お互いの『直感』に対する信頼関係は、強固であると確信もしている…
武市が正気であれば、こんなやり取りになるだろう。

『なあ武市て?正直気がそそられるお誘いなのやが、何故か受けたらアカンような気がする…お前はどのように思うよ?』

『うむ…お前がそう思うなら、そうなんやろう…受けぬが吉とオレも思うよ…』

おそらく、武市ならそう言うであろう。

「伊田さん、お誘いありがとうございます…でも、お断りさせて頂きます…」

木林は、丁寧に一礼しながら伊田の誘いに答えた。

「はっ、オレはどうでもいいけどよ…お前にさ、アレ、どうにかできんのか?」

志村が親指で武市を指しながら口を挟んできた。
しかし、木林は、

「アレねぇ…まあ、言う事聞かんかったら耳千切れる程引っ張ったりますわ。
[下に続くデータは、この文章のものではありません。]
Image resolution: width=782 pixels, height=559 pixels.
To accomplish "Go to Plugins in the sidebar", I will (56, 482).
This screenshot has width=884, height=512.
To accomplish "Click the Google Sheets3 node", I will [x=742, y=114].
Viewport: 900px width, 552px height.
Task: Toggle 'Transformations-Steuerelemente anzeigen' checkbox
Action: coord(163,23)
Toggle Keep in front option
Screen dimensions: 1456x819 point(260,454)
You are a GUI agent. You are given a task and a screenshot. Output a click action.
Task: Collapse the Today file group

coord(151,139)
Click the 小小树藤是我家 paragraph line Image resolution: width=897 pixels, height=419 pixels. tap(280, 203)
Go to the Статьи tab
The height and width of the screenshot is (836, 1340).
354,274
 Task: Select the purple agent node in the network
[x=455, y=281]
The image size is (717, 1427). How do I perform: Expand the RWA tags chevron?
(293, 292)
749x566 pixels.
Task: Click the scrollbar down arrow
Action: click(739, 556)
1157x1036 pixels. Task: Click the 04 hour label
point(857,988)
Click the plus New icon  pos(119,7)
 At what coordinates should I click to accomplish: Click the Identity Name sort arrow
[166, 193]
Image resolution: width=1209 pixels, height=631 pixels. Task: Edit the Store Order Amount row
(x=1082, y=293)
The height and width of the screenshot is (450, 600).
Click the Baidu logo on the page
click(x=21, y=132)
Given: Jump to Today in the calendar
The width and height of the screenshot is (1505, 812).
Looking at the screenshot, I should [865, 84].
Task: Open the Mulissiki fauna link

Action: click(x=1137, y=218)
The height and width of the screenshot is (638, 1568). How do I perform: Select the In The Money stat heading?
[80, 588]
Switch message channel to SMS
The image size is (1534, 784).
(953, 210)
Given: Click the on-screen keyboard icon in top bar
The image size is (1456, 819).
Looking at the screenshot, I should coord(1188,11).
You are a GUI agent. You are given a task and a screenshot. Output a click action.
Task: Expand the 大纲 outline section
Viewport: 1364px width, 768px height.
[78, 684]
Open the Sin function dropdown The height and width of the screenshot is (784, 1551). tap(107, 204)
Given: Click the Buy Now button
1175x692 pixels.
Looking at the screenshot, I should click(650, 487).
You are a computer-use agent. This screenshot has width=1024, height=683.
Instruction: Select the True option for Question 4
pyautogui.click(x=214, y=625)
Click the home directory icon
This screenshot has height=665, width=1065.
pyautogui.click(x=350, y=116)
はははっ!」

と、笑って答えた。
その答えに伊田が吹き出す。

「あははっ!やっぱり面白い男だよキバちゃんは!だからこそ余計に側におきたくなるけどね…まあいいさ、次に会う時までによぉく考えてみてよ…」

そう言う伊田の目は、またあの冷酷な殺人鬼のように変わっていた。

「さて…じゃあ行くか、さとし?」

伊田がそう言うと、志村は一つうなづいて手で空を掴む仕草をする。

バリッ

という音がしたかと思うと、空間が少しめくれている!

呆気にとられる木林と翔子を尻目に、志村はそれを下に引きおろす。

すると、めくれたその向こうには、星々が煌めく宇宙空間が広がっている。

伊田は、躊躇なく極自然にその宇宙空間に足を踏み入れる。

「待って!」

翔子が身を乗り出して声を上げた。
伊田は動きを止めた。

「源さん…いえ、伊田源二!貴方は…いえ、貴方達は何者なの!?何をしようとしてるの!?」

木林は、伊田に対する翔子の眼に込められたものが、疑惑から敵意に変わっているのを感じた。

伊田はフッと翔子に目をやる。

「それに答える義務はねぇけど、一つ教えといてやる…オレ達は『鍵』だ…人間が開けなきゃならない扉を開ける為のな…じゃあな…」

伊田はそう答えると、宇宙空間に消えた。

志村は伊田を見送った後、自分もそこに足を踏み入れながら振り向くと、

「じゃあな、黒いの…それに、すみません翔子さん…オレ、あの人について行くって決めたんで…無事に土雲と会えたら、色々とわかるかも知れません…あっ、そろそろヤツが動き出すみてぇだ…しっかりやれや黒いの…じゃあな…」

と言い残し、宇宙空間へと消えた。
その瞬間、めくれた空間がまるでカーテンがそよぐように、また塞がった…

ズシン!

呆然とする木林と翔子の耳に、武市の足音が聞こえた。
バッと武市を見やると、武市が歩き始めていた。